■ **Your instructions**
Reproduce the entries shown below only from the line with "The width and height of the screenshot is (215, 120)." down to the line with "Task: Share via Renren icon", keeping both end lines and copying each one exactly.

■ **Provided material**
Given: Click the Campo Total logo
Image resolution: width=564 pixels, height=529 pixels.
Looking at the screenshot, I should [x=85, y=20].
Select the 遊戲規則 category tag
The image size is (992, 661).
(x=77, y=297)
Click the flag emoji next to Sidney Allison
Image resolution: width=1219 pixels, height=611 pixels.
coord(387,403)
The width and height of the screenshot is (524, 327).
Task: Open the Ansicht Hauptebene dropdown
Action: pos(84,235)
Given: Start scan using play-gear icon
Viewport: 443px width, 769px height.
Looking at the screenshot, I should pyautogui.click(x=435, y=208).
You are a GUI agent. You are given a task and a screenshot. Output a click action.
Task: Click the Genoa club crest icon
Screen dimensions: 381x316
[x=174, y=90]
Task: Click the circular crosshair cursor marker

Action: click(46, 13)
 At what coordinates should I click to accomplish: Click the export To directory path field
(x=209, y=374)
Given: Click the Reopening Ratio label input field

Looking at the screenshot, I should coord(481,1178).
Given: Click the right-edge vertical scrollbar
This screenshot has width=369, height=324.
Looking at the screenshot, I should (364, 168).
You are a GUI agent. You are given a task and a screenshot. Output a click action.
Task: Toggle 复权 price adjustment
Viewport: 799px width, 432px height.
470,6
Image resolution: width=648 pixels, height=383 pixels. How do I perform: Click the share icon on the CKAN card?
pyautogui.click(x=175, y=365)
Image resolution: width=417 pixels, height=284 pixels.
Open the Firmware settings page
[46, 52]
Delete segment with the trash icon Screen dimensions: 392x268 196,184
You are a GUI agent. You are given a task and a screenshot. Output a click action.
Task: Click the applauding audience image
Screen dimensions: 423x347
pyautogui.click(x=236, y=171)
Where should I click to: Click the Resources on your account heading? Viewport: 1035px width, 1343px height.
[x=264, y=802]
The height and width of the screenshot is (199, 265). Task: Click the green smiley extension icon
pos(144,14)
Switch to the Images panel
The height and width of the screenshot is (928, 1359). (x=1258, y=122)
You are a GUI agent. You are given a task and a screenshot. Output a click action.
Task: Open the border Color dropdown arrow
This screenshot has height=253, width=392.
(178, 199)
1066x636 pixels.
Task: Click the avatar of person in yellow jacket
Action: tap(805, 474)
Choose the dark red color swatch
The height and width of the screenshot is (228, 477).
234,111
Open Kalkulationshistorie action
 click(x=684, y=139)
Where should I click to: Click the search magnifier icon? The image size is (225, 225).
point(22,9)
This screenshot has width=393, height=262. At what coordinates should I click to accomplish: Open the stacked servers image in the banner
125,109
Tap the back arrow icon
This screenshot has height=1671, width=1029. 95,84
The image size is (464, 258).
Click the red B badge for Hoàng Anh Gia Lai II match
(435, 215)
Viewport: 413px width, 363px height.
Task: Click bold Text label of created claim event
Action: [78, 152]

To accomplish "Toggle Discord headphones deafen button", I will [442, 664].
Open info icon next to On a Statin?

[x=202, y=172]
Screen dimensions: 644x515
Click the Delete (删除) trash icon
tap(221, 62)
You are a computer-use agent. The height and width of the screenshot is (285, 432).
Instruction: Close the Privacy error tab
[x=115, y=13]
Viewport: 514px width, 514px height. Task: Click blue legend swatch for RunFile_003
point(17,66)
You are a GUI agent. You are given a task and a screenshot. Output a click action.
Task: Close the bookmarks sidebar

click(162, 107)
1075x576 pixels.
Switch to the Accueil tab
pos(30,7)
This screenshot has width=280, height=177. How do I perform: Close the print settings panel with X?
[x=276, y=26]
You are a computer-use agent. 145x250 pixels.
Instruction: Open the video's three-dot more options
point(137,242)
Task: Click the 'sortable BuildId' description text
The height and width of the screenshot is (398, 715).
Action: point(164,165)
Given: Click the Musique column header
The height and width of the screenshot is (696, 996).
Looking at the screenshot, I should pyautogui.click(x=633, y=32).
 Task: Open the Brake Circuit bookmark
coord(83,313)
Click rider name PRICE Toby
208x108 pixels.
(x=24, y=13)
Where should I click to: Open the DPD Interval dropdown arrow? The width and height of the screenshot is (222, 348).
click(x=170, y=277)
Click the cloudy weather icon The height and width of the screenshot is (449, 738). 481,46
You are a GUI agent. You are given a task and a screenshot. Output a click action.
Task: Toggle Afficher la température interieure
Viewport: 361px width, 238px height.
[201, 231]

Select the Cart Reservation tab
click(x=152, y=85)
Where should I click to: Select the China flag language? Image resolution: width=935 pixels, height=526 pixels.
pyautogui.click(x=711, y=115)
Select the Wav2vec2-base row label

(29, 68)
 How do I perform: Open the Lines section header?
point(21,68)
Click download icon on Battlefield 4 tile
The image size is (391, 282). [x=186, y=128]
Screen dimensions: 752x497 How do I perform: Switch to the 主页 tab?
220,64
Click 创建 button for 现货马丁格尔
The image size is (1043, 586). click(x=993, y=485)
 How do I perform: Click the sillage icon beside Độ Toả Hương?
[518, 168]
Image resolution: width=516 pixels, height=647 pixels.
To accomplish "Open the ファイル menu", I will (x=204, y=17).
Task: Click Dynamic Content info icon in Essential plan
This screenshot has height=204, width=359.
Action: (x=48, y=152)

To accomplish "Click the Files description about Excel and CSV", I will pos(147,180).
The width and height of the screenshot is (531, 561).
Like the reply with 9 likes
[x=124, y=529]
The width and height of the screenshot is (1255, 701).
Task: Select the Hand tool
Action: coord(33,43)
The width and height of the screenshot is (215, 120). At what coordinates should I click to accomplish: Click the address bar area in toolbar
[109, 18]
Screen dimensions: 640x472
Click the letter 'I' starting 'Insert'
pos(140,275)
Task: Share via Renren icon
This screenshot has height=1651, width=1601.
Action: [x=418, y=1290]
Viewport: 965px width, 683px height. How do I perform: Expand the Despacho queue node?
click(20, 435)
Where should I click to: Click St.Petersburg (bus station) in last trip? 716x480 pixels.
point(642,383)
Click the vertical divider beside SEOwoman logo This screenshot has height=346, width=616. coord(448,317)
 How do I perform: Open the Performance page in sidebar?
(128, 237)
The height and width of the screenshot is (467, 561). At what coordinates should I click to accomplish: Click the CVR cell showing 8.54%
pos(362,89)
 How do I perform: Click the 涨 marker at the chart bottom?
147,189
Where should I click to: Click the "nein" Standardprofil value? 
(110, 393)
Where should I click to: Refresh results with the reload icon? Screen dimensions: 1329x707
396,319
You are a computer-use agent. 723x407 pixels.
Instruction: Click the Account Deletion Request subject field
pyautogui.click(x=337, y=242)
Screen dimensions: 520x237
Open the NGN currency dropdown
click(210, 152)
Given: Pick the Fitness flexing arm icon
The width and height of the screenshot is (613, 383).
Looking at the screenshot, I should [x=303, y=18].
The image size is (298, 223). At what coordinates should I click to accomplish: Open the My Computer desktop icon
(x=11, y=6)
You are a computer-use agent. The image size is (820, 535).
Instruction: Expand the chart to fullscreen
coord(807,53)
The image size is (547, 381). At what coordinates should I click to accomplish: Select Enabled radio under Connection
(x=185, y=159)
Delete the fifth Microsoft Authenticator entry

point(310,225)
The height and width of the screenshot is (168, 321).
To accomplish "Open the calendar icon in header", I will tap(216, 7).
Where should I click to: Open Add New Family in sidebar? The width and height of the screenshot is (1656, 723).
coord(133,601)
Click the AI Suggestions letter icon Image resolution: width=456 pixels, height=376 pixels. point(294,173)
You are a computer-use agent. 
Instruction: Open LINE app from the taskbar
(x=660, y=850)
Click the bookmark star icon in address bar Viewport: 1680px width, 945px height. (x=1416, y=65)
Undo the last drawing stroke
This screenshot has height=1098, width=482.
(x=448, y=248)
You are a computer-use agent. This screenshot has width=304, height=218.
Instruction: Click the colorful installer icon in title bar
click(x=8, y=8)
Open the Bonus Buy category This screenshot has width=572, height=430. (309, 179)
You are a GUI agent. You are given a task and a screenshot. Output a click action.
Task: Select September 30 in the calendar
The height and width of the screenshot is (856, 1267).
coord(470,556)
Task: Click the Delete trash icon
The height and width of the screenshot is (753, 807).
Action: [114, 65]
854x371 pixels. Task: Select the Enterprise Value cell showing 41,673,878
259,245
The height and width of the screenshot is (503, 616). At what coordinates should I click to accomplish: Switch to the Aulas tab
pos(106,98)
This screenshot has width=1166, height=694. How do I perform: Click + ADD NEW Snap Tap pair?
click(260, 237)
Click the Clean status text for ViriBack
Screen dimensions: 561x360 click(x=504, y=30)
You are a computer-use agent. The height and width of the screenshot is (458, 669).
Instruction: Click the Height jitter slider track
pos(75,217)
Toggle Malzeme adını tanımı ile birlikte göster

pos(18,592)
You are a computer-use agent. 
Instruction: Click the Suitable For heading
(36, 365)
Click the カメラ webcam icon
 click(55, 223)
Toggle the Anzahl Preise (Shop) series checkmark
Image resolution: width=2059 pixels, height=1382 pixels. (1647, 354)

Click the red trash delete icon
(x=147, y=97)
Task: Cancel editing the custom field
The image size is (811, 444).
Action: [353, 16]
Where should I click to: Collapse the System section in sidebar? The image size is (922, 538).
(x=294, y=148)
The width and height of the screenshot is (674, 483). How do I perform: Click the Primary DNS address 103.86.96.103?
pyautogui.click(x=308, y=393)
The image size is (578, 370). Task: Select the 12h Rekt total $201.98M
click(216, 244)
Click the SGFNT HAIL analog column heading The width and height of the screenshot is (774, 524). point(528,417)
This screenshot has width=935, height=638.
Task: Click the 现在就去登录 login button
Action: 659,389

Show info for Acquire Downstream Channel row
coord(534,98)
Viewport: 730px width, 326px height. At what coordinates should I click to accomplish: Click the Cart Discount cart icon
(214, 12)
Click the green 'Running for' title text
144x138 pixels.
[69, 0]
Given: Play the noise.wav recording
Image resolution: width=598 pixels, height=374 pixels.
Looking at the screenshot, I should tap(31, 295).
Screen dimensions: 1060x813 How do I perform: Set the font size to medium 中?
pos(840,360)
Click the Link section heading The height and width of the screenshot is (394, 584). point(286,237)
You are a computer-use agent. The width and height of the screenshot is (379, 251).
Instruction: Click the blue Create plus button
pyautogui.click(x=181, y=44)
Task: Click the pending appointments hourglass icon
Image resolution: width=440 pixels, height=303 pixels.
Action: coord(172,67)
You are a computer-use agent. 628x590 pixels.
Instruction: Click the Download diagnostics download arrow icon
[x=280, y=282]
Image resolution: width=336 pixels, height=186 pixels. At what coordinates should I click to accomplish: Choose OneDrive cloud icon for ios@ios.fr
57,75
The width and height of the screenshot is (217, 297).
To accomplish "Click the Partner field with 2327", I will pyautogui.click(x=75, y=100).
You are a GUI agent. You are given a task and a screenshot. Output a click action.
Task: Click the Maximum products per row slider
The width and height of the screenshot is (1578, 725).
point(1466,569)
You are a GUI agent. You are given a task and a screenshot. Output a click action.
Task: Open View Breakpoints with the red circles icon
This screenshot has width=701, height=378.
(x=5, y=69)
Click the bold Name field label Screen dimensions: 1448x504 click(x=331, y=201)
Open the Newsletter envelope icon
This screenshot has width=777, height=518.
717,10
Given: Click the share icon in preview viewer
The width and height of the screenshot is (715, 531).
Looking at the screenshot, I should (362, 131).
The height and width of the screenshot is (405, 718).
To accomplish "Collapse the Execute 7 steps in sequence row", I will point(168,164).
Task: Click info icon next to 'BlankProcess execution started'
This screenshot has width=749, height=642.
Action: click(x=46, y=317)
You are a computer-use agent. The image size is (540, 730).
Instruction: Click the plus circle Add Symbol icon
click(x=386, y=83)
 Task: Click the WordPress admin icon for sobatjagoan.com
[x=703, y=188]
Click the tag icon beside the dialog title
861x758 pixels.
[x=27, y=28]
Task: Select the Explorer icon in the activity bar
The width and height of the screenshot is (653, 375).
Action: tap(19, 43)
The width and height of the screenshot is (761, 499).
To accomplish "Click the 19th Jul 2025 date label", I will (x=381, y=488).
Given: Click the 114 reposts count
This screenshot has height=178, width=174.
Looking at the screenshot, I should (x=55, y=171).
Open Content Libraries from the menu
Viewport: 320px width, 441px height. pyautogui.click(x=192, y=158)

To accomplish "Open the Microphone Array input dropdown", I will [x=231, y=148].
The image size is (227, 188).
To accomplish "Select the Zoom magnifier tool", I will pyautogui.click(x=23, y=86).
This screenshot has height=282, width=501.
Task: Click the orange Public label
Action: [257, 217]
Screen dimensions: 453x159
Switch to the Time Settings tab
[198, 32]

■ **Solution**
The width and height of the screenshot is (215, 120). At what coordinates should I click to accomplish: Click the address bar area in toolbar
[109, 18]
Screen dimensions: 640x472
Click the letter 'I' starting 'Insert'
pos(140,275)
Task: Share via Renren icon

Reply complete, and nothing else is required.